Rafael Leao no sabe lo que es desconectar. Ni siquiera de vacaciones en Brasil, recién salido de un Mundial 2026 agotador, el portugués se permite bajar el ritmo. Esta vez, el escenario no ha sido Milanello, sino las instalaciones de Corinthians, donde el atacante de Milan apareció entrenando… y luciendo la camiseta del club paulista.

La escena, difundida por la cuenta oficial de Corinthians en X, habla por sí sola: Leao, 27 años, trabajando en el campo como si estuviera en plena pretemporada, rodeado de jugadores y miembros del staff del Timão, con una zamarra blanquinegra que ha disparado la imaginación de más de un aficionado.

No hay fichaje, hay contexto. El portugués regresará a Italia a finales de mes para incorporarse a la disciplina de Milan, pero ha decidido mantener el tono físico en Brasil, lejos de los focos europeos, después de una temporada larga y de la exigencia de las eliminatorias y la fase final del Mundial.

El gesto de entrenarse con Corinthians no se quedó en una simple visita de cortesía. Leao compartió trabajo en el césped, se fotografió con futbolistas del primer equipo y saludó a empleados del club, en una jornada que el propio Corinthians se encargó de amplificar en redes sociales, conscientes del impacto de tener a una estrella de Milan en su casa.

Todo esto ocurre mientras el futuro del extremo zurdo se escribe a fuego lento. Se espera que abandone Milan este verano. Él mismo reconoció esta semana que ya ha hablado con el club rossonero sobre una posible salida en el próximo mercado. La decisión, sin embargo, está lejos de ser sencilla.
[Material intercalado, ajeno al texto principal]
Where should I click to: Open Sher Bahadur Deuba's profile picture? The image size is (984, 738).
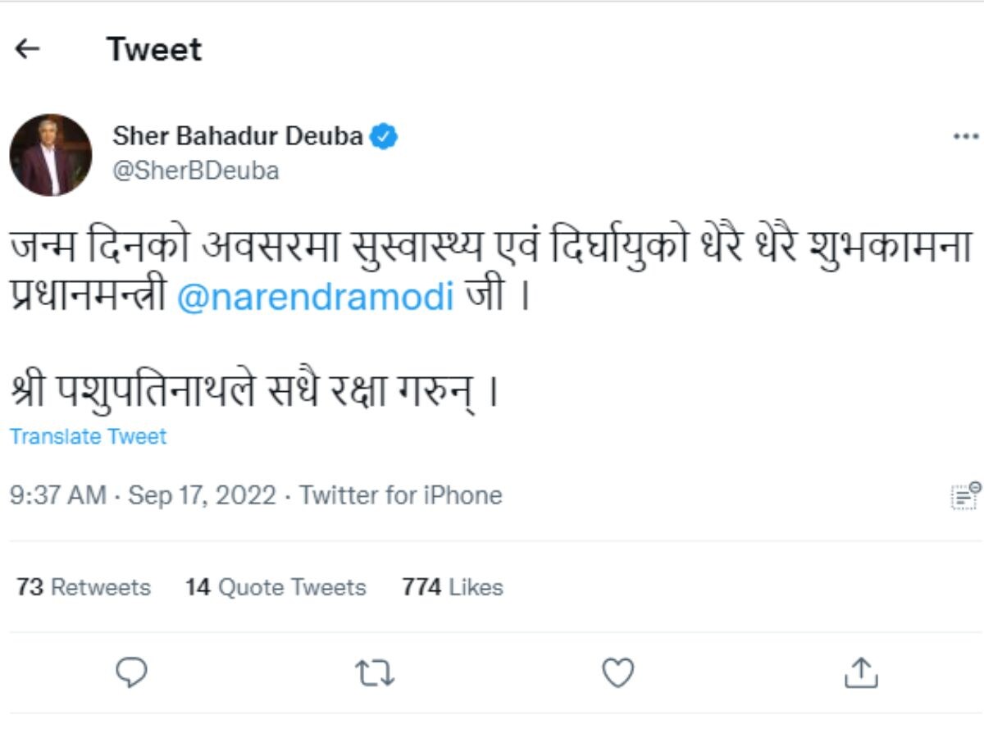tap(51, 155)
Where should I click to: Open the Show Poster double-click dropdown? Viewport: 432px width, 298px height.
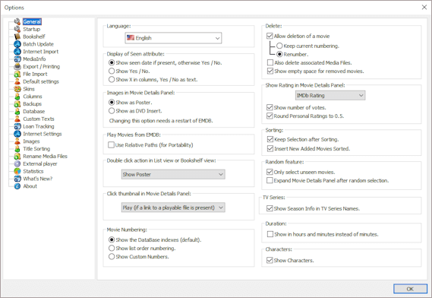173,174
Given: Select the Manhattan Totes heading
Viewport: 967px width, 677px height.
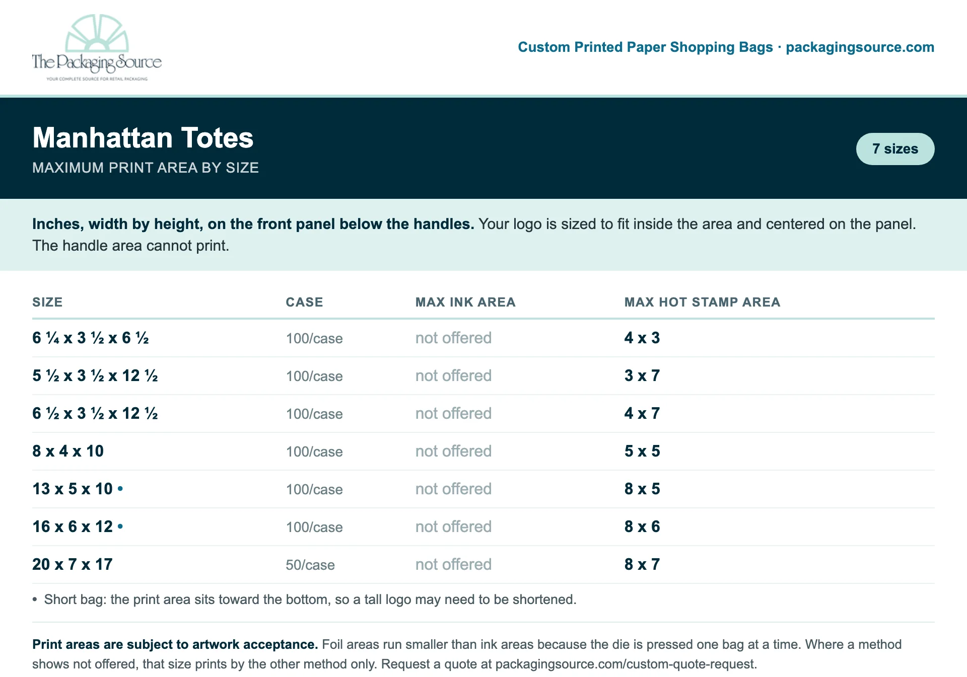Looking at the screenshot, I should (143, 137).
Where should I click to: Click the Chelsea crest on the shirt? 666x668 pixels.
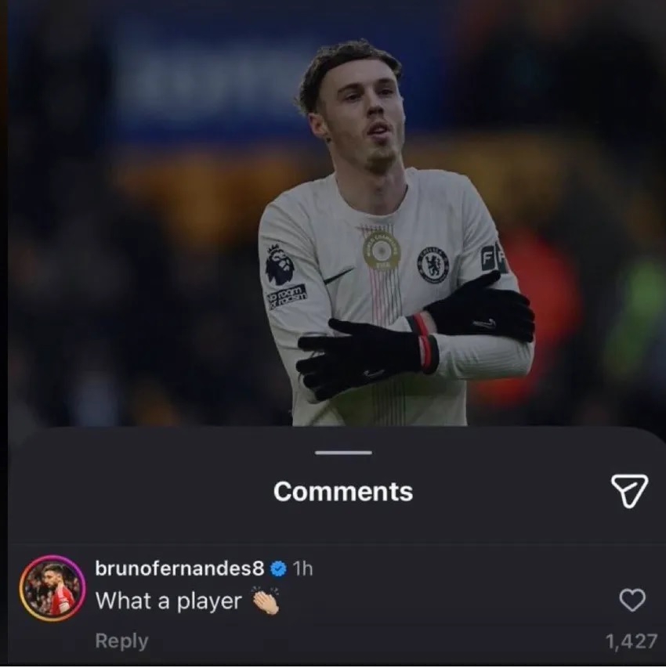(x=432, y=265)
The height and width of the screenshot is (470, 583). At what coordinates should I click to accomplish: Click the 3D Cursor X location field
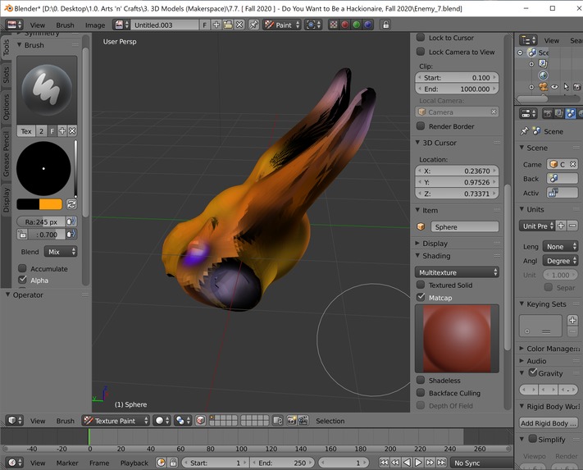[458, 171]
Por ahora, solo hay una propuesta formal sobre la mesa: la de Fenerbahce. Y Leao no tiene intención de aceptarla. No es el salto deportivo que busca, no es el escaparate que corresponde a uno de los talentos más desequilibrantes de la Serie A. El mercado, de momento, le mira, pero no se lanza.

Mientras tanto, las imágenes recientes lo sitúan en dos mundos. En San Siro, el portugués gesticulaba, líder ofensivo de Milan, durante un duelo de Serie A ante Atalanta en mayo de 2026. En Dublín, meses antes, su rostro reflejaba la frustración tras la derrota de Portugal en un clasificatorio mundialista ante la República de Irlanda. Entre ambas estampas, una carrera en plena madurez y un punto de inflexión a la vista.

Ahora, en Brasil, el balón sigue pegado a sus botas, aunque el escudo del pecho sea distinto. No hay anuncio, no hay negociación con Corinthians, solo un jugador de élite que elige un entorno competitivo para mantenerse en forma mientras el mercado decide por dónde va a girar su carrera.

Milan espera, el mercado observa y Leao corre. La pregunta ya no es si saldrá, sino quién se atreverá a dar el paso para sacarlo de San Siro.